To install the dtool-S3 package:

pip install dtool-s3

Configuration

Install the aws client, for details see https://docs.aws.amazon.com/cli/latest/userguide/installing.html. In short:

pip install awscli --upgrade --user

Configure the credentials using:

aws configure

These are needed for the boto3 library, for more details see https://boto3.readthedocs.io/en/latest/guide/quickstart.html.

Configuring custom endpoints

It is possible to configure buckets to make use of custom endpoints. This is useful if one wants to make use of S3 storage not hosted in AWS.

Create the file .config/dtool/dtool.json and add the s3 storage account details using the format below:

{
   "DTOOL_S3_ENDPOINT_<BUCKET NAME>": "<ENDPOINT URL HERE>",
   "DTOOL_S3_ACCESS_KEY_<BUCKET NAME>": "<USER NAME HERE>",
   "DTOOL_S3_SECRET_ACCESS_KEY_<BUCKET NAME>": "<KEY HERE>"
}

For example:

{
   "DTOOL_S3_ENDPOINT_my-bucket": "http://blueberry.famous.uni.ac.uk",
   "DTOOL_S3_ACCESS_KEY_ID_my-bucket": "olssont",
   "DTOOL_S3_SECRET_ACCESS_KEY_my-bucket": "some-secret-token"
}

The configuration can also be done using your environment variables.

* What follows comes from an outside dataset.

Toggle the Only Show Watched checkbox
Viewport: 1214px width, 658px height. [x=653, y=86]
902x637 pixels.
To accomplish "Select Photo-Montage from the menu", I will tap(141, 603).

For example on Linux/Mac:

export DTOOL_S3_ENDPOINT_my-bucket=http://blueberry.famous.uni.ac.uk
export DTOOL_S3_ACCESS_KEY_ID_my-bucket=olssont
export DTOOL_S3_SECRET_ACCESS_KEY_my-bucket=some-secret-token

Usage

To copy a dataset from local disk (my-dataset) to a S3 bucket (/data_raw) one can use the command below:

dtool copy ./my-dataset s3://data_raw

To list all the datasets in a S3 bucket one can use the command below:

dtool ls s3://data_raw

See the dtool documentation for more detail.

Path prefix and access control

The S3 plugin supports a configurable prefix to the path. This can be used for access control to the dataset. For example:

export DTOOL_S3_DATASET_PREFIX="u/olssont"

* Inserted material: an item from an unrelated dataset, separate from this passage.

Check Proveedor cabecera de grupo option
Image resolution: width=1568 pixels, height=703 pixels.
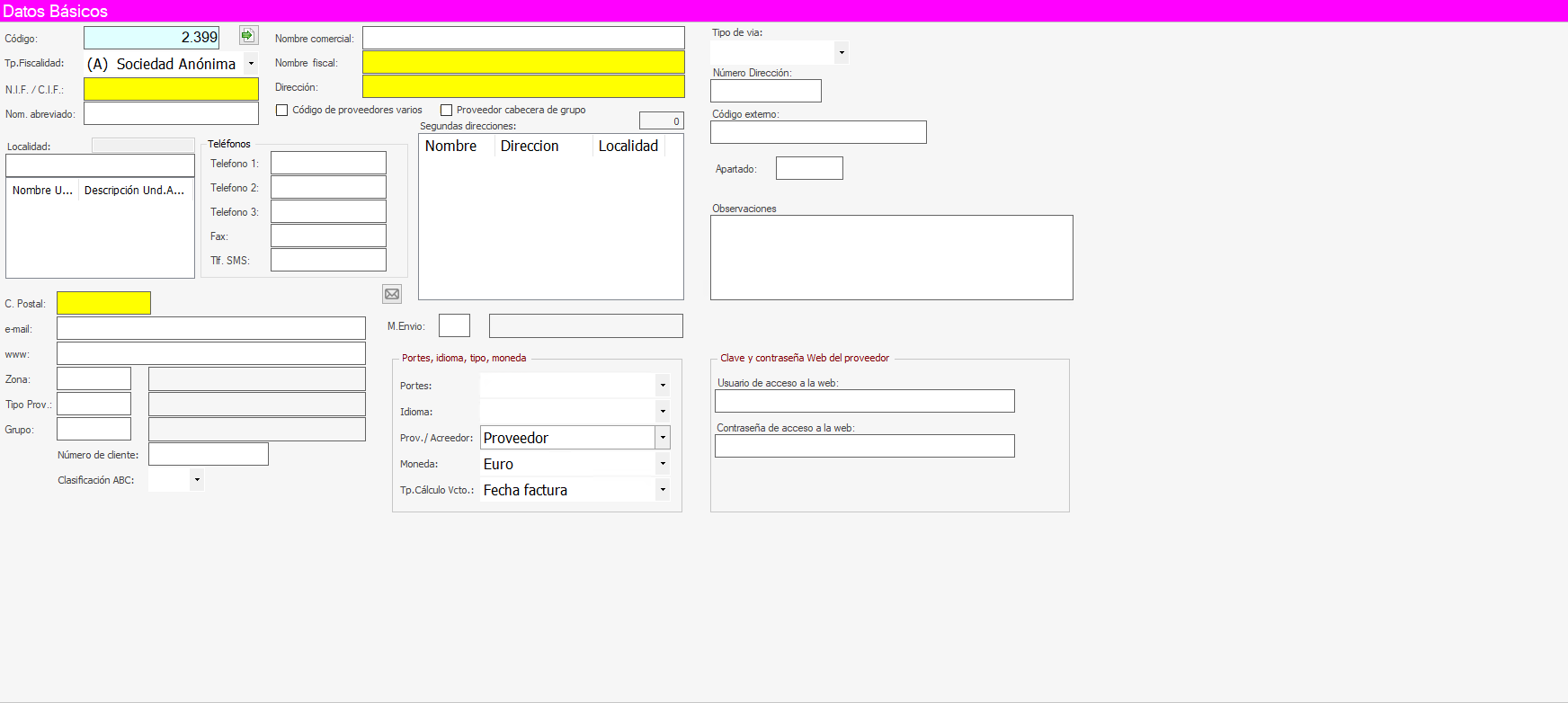pyautogui.click(x=446, y=111)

Alternatively one can edit the ~/.config/dtool/dtool.json file:

{
   ...,
   "DTOOL_S3_DATASET_PREFIX": "u/olssont"
}

Use the following S3 access to policy to that allows reading all data in the bucket but only writing to the prefix u/<username> and dtool-:

{
  "Statement": [
    {
      "Sid": "AllowReadonlyAccess",
      "Effect": "Allow",
      "Action": [
        "s3:ListBucket",
        "s3:ListBucketVersions",
        "s3:GetObject",
        "s3:GetObjectTagging",
        "s3:GetObjectVersion",
        "s3:GetObjectVersionTagging"
      ],
      "Resource": [
        "arn:aws:s3:::my-bucket",
        "arn:aws:s3:::my-bucket/*"
      ]
    },
    {
      "Sid": "AllowPartialWriteAccess",
      "Effect": "Allow",
      "Action": [
        "s3:DeleteObject",
        "s3:PutObject",
        "s3:PutObjectAcl"
      ],
      "Resource": [
        "arn:aws:s3:::my-bucket/dtool-*",
        "arn:aws:s3:::my-bucket/u/${aws:username}/*"
      ]
    },
    {
      "Sid": "AllowListAllBuckets",
      "Effect": "Allow",
      "Action": [
        "s3:ListAllMyBuckets",
        "s3:GetBucketLocation"
      ],
      "Resource": "arn:aws:s3:::*"
    }
  ]
}

The user also needs write access to toplevel objects that start with dtool-. Those are the registration keys that are not stored under the configured prefix. The registration keys contain the prefix where the respective dataset is found. They are empty if no prefix is configured.

Testing

Linux/Mac

All tests need the S3_TEST_BASE_URI environment variable set.

export S3_TEST_BASE_URI="s3://your-dtool-s3-test-bucket"

For the tests/test_custom_endpoint_config.py test one also needs to specify the S3_TEST_ACCESS_KEY_ID and S3_TEST_SECRET_ACCESS_KEY environment variables.

export S3_TEST_ACCESS_KEY_ID=YOUR_AWS_ACCESS_KEY
export S3_TEST_SECRET_ACCESS_KEY=YOUR_AWS_SECRET_ACCESS_KEY

To run the tests.

python setup.py develop
pytest

Windows PowerShell

All tests need the S3_TEST_BASE_URI environment variable set.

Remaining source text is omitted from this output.